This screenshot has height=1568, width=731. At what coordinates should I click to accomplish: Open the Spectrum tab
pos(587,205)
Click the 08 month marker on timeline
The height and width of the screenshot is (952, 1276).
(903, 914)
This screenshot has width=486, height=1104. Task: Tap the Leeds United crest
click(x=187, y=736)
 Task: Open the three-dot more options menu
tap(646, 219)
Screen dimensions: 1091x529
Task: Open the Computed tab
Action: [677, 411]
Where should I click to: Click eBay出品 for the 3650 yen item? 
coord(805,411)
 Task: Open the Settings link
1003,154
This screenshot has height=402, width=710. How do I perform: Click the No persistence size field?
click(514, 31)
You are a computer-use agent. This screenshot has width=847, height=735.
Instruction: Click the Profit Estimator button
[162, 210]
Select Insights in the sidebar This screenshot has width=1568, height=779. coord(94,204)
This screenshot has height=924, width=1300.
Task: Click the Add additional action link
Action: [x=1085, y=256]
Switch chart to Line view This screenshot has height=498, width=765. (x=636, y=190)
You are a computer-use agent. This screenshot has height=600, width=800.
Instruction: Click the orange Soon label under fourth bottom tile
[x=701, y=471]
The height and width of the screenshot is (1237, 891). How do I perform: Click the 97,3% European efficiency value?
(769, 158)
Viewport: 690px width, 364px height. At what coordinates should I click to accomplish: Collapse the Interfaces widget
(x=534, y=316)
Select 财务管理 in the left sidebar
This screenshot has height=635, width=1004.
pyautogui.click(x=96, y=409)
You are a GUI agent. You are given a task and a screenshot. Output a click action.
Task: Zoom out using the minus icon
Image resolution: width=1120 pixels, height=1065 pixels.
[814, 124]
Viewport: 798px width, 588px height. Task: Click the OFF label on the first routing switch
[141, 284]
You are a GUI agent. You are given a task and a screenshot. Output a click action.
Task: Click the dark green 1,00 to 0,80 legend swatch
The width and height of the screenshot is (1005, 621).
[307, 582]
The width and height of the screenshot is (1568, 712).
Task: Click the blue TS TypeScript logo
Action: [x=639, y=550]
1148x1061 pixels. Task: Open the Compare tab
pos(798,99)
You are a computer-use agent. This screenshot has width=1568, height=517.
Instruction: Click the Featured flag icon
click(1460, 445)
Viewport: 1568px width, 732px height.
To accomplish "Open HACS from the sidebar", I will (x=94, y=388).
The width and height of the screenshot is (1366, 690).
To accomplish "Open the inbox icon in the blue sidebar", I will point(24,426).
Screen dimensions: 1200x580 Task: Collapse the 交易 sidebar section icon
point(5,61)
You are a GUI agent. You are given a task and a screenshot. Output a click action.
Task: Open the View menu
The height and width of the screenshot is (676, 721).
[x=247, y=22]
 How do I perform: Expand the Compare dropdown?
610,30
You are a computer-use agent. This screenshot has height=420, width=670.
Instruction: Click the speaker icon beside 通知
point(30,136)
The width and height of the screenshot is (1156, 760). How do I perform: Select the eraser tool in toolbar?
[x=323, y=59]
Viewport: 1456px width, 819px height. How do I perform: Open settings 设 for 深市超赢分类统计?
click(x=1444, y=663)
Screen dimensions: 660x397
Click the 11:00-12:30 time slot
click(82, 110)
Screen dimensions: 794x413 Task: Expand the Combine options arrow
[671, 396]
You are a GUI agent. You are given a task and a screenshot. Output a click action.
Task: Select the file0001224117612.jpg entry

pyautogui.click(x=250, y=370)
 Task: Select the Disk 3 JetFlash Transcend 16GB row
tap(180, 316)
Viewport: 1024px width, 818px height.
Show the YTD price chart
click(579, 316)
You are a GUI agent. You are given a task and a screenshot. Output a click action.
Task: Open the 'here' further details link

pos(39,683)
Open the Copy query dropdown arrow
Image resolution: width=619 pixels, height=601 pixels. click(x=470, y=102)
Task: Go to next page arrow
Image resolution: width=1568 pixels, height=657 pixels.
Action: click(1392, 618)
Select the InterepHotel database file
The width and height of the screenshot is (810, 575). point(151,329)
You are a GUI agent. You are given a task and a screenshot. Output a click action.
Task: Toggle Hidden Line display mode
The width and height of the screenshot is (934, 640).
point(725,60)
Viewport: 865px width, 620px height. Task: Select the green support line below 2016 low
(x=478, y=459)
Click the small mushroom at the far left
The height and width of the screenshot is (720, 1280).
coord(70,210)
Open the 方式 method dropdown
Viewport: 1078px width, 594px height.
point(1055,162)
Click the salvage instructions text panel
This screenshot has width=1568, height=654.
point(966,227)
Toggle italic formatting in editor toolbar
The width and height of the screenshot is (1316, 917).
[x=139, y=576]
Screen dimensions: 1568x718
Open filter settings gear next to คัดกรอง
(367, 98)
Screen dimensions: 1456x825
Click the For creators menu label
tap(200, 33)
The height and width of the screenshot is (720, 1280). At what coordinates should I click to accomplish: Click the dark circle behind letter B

#### [AIM OF THE TASK]
Print out every record, character for character.

#### [WORKED SOLUTION]
This screenshot has height=1568, width=731. At what coordinates should I click to accomplish: Open the Spectrum tab
pos(587,205)
Click the 08 month marker on timeline
The height and width of the screenshot is (952, 1276).
(903, 914)
This screenshot has width=486, height=1104. Task: Tap the Leeds United crest
click(x=187, y=736)
 Task: Open the three-dot more options menu
tap(646, 219)
Screen dimensions: 1091x529
Task: Open the Computed tab
Action: [677, 411]
Where should I click to: Click eBay出品 for the 3650 yen item? 
coord(805,411)
 Task: Open the Settings link
1003,154
This screenshot has height=402, width=710. How do I perform: Click the No persistence size field?
click(514, 31)
You are a computer-use agent. This screenshot has width=847, height=735.
Instruction: Click the Profit Estimator button
[162, 210]
Select Insights in the sidebar This screenshot has width=1568, height=779. coord(94,204)
This screenshot has height=924, width=1300.
Task: Click the Add additional action link
Action: [x=1085, y=256]
Switch chart to Line view This screenshot has height=498, width=765. (x=636, y=190)
You are a computer-use agent. This screenshot has height=600, width=800.
Instruction: Click the orange Soon label under fourth bottom tile
[x=701, y=471]
The height and width of the screenshot is (1237, 891). How do I perform: Click the 97,3% European efficiency value?
(769, 158)
Viewport: 690px width, 364px height. At what coordinates should I click to accomplish: Collapse the Interfaces widget
(x=534, y=316)
Select 财务管理 in the left sidebar
This screenshot has height=635, width=1004.
pyautogui.click(x=96, y=409)
You are a GUI agent. You are given a task and a screenshot. Output a click action.
Task: Zoom out using the minus icon
Image resolution: width=1120 pixels, height=1065 pixels.
[814, 124]
Viewport: 798px width, 588px height. Task: Click the OFF label on the first routing switch
[141, 284]
You are a GUI agent. You are given a task and a screenshot. Output a click action.
Task: Click the dark green 1,00 to 0,80 legend swatch
The width and height of the screenshot is (1005, 621).
[307, 582]
The width and height of the screenshot is (1568, 712).
Task: Click the blue TS TypeScript logo
Action: [x=639, y=550]
1148x1061 pixels. Task: Open the Compare tab
pos(798,99)
You are a computer-use agent. This screenshot has width=1568, height=517.
Instruction: Click the Featured flag icon
click(1460, 445)
Viewport: 1568px width, 732px height.
To accomplish "Open HACS from the sidebar", I will (x=94, y=388).
The width and height of the screenshot is (1366, 690).
To accomplish "Open the inbox icon in the blue sidebar", I will point(24,426).
Screen dimensions: 1200x580 Task: Collapse the 交易 sidebar section icon
point(5,61)
You are a GUI agent. You are given a task and a screenshot. Output a click action.
Task: Open the View menu
The height and width of the screenshot is (676, 721).
[x=247, y=22]
 How do I perform: Expand the Compare dropdown?
610,30
You are a computer-use agent. This screenshot has height=420, width=670.
Instruction: Click the speaker icon beside 通知
point(30,136)
The width and height of the screenshot is (1156, 760). How do I perform: Select the eraser tool in toolbar?
[x=323, y=59]
Viewport: 1456px width, 819px height. How do I perform: Open settings 设 for 深市超赢分类统计?
click(x=1444, y=663)
Screen dimensions: 660x397
Click the 11:00-12:30 time slot
click(82, 110)
Screen dimensions: 794x413 Task: Expand the Combine options arrow
[671, 396]
You are a GUI agent. You are given a task and a screenshot. Output a click action.
Task: Select the file0001224117612.jpg entry

pyautogui.click(x=250, y=370)
 Task: Select the Disk 3 JetFlash Transcend 16GB row
tap(180, 316)
Viewport: 1024px width, 818px height.
Show the YTD price chart
click(579, 316)
You are a GUI agent. You are given a task and a screenshot. Output a click action.
Task: Open the 'here' further details link

pos(39,683)
Open the Copy query dropdown arrow
Image resolution: width=619 pixels, height=601 pixels. click(x=470, y=102)
Task: Go to next page arrow
Image resolution: width=1568 pixels, height=657 pixels.
Action: click(1392, 618)
Select the InterepHotel database file
The width and height of the screenshot is (810, 575). point(151,329)
You are a GUI agent. You are given a task and a screenshot. Output a click action.
Task: Toggle Hidden Line display mode
The width and height of the screenshot is (934, 640).
point(725,60)
Viewport: 865px width, 620px height. Task: Select the green support line below 2016 low
(x=478, y=459)
Click the small mushroom at the far left
The height and width of the screenshot is (720, 1280).
coord(70,210)
Open the 方式 method dropdown
Viewport: 1078px width, 594px height.
point(1055,162)
Click the salvage instructions text panel
This screenshot has width=1568, height=654.
point(966,227)
Toggle italic formatting in editor toolbar
The width and height of the screenshot is (1316, 917).
[x=139, y=576]
Screen dimensions: 1568x718
Open filter settings gear next to คัดกรอง
(367, 98)
Screen dimensions: 1456x825
Click the For creators menu label
tap(200, 33)
The height and width of the screenshot is (720, 1280). At what coordinates should I click to accomplish: Click the dark circle behind letter B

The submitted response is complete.